Boot the VM from the CoreOS ISO image.

Once the machine boots you may ssh to it using the auth key provided as part of the cloud-config. Upon login you will notice that your config files specified as part of the cloud-config are present, however, they are not applied. This is because CoreOS creates these files after systemd has alread registered network interfaces and started iptables. This is not a big deal since the very next step is to install to disk and reboot.

sudo coreos-install -d /dev/sda -c /media/configdrive/openstack/latest/user_data

The above command will download/install CoreOS using the cloud-config created as part of our config drive. Once it completes then you should reboot the system. Upon reboot CoreOS will configure itself using the cloud-config file. As before, the config files are created but not applied. Rebooting a second time will apply them.

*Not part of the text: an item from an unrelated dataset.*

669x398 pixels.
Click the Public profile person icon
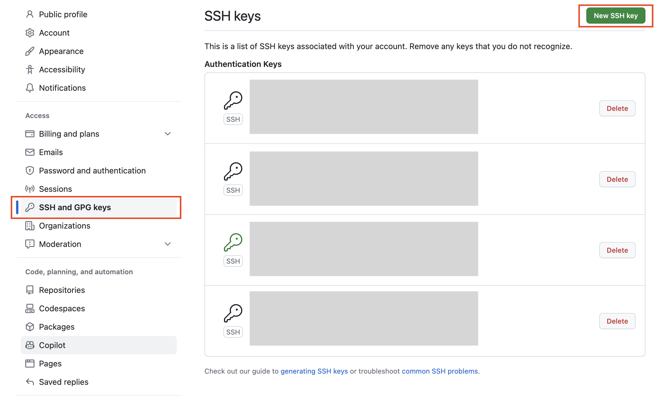point(30,14)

After a second reboot you will notice that your network interfaces are named according to the systemd.link rules that we defined and that iptables rules are applied. CoreOS seems to have ip forwarding enabled by default, but it is good to verify that the following command returns a 1.

cat /proc/sys/net/ipv4/ip_forward

Some additional rules

I tend to run an rdp machine within my lab and prefer to pipe rdp through directly to that host. In order to enable this we’ll need to set up a static nat rule which, in my case, will forward rdp to 10.127.0.2. Edit the file /var/lib/iptables/rules-save and make the nat section look as follows:

*nat
# rdp
-A PREROUTING -i pub0 -p tcp --dport 3389 -j DNAT --to 10.127.0.2

-A POSTROUTING -o pub0 -s 10.127.0.0/22 -j MASQUERADE

You may now apply this change by running

iptables-restore /var/lib/iptables/rules-save

You should now have a fully functional nat gateway. In a later post I’ll cover adding dhcp and tftp services to this machine.